Minister of Culture and Sport
- In office 19 April 2007 – 22 June 2011
- Prime Minister: Matti Vanhanen Mari Kiviniemi
- Preceded by: Tanja Karpela
- Succeeded by: Paavo Arhinmäki

Minister of the Environment
- In office 1 January 2007 – 19 April 2007
- Prime Minister: Matti Vanhanen
- Preceded by: Jan-Erik Enestam
- Succeeded by: Paula Lehtomäki

Personal details
- Born: 1 June 1967 (age 58) Vaasa, Finland
- Party: Swedish People's Party
- Education: Master of Social Sciences
- Website: Official website

= Stefan Wallin =

Finnish politician

Stefan Erik Wallin (born 1 June 1967 in Vaasa) is a Swedish-speaking Finnish politician.

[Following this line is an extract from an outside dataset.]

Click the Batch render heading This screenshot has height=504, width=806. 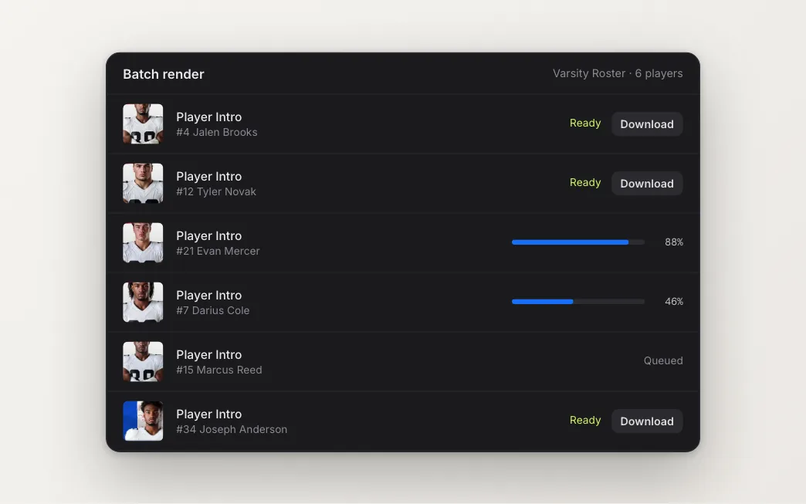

He was Finland's Minister of Culture and Sport in Matti Vanhanen's cabinet 2007–2011, Minister of Defence in Jyrki Katainen's cabinet 2011–2012 and a Member of Parliament 2007–2019.

Wallin was born in Vaasa and studied at Åbo Akademi University in Turku, where he graduated with a Master's Degree in Social Sciences. He worked as a reporter for the newspaper Vasabladet from 1989 to 1993 before acting as a research assistant for the Swedish People's Party. He served as a Special Adviser successively to the Ministers of Transport, European Affairs and Foreign Trade, Interior, and Defence from 1994 to 2000.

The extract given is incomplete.